● **To do**
Whenever a line in the entries includes the word "accomplish", copy that line out.

.....

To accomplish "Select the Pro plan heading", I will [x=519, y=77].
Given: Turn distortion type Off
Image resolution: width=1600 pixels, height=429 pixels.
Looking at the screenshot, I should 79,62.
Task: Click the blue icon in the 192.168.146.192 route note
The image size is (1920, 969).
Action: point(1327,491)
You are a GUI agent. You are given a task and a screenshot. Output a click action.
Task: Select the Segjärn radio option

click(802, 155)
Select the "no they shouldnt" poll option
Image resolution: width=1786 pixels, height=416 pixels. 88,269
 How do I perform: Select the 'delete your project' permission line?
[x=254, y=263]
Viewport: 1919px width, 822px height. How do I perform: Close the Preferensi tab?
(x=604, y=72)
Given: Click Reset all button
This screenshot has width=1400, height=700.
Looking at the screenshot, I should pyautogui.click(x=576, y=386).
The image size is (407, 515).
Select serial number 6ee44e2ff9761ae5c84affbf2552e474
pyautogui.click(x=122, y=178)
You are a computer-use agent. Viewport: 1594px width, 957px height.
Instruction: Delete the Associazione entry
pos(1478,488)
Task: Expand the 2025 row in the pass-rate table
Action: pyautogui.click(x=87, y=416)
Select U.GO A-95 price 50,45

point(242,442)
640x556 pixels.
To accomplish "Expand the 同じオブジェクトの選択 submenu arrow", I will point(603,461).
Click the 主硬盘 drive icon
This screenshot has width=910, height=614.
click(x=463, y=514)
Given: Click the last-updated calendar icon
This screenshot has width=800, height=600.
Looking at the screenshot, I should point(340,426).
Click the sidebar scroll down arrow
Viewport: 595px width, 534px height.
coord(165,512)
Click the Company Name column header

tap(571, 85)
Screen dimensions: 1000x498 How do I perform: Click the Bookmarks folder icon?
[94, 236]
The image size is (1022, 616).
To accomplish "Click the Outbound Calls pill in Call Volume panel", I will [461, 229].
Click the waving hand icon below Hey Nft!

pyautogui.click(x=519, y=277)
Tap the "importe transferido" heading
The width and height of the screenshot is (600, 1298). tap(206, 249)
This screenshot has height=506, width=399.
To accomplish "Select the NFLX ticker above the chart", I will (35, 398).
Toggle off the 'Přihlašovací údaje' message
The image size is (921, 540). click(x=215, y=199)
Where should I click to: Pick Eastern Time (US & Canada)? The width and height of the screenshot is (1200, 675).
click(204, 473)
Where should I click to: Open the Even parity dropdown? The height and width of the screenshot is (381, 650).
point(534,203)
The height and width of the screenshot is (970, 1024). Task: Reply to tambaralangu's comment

.....

● **Task answer**
To accomplish "Select the Pro plan heading", I will [x=519, y=77].
To accomplish "Expand the 同じオブジェクトの選択 submenu arrow", I will point(603,461).
To accomplish "Click the Outbound Calls pill in Call Volume panel", I will [461, 229].
To accomplish "Select the NFLX ticker above the chart", I will (35, 398).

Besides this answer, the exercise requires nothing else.